__Record extracts__

[Start of section]

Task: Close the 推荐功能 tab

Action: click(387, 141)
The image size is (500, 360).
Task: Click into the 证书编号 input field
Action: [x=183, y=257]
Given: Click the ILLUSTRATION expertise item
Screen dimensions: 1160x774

[End of section]
[Start of section]

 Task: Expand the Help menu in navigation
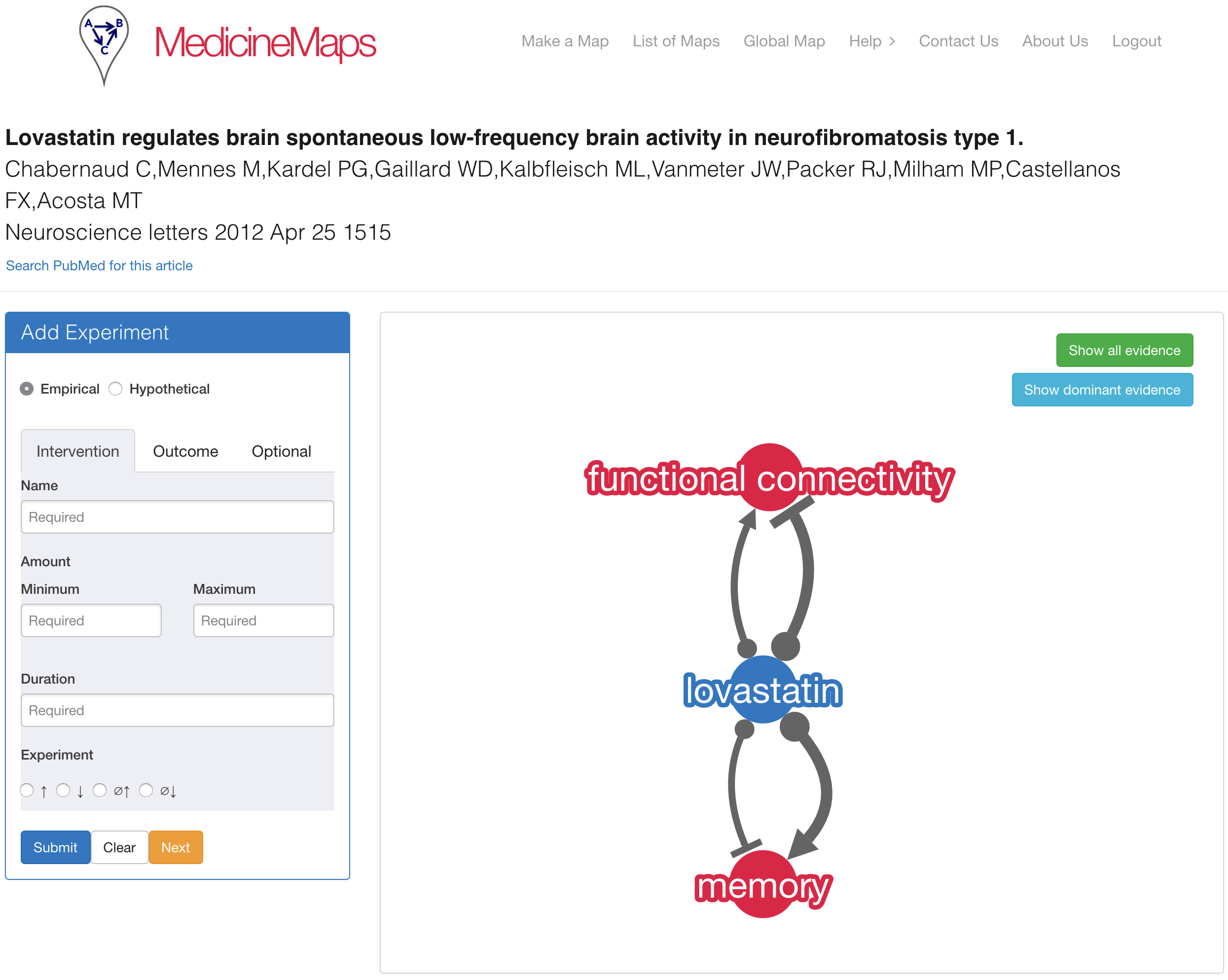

[End of section]

__What you have to do__
Using the data above, repeat exactly the lines that begin at the line with "Task: Close the 推荐功能 tab" and end at the line with "Screen dimensions: 1160x774", both ends included.

__Result__
Task: Close the 推荐功能 tab

Action: click(387, 141)
The image size is (500, 360).
Task: Click into the 证书编号 input field
Action: [x=183, y=257]
Given: Click the ILLUSTRATION expertise item
Screen dimensions: 1160x774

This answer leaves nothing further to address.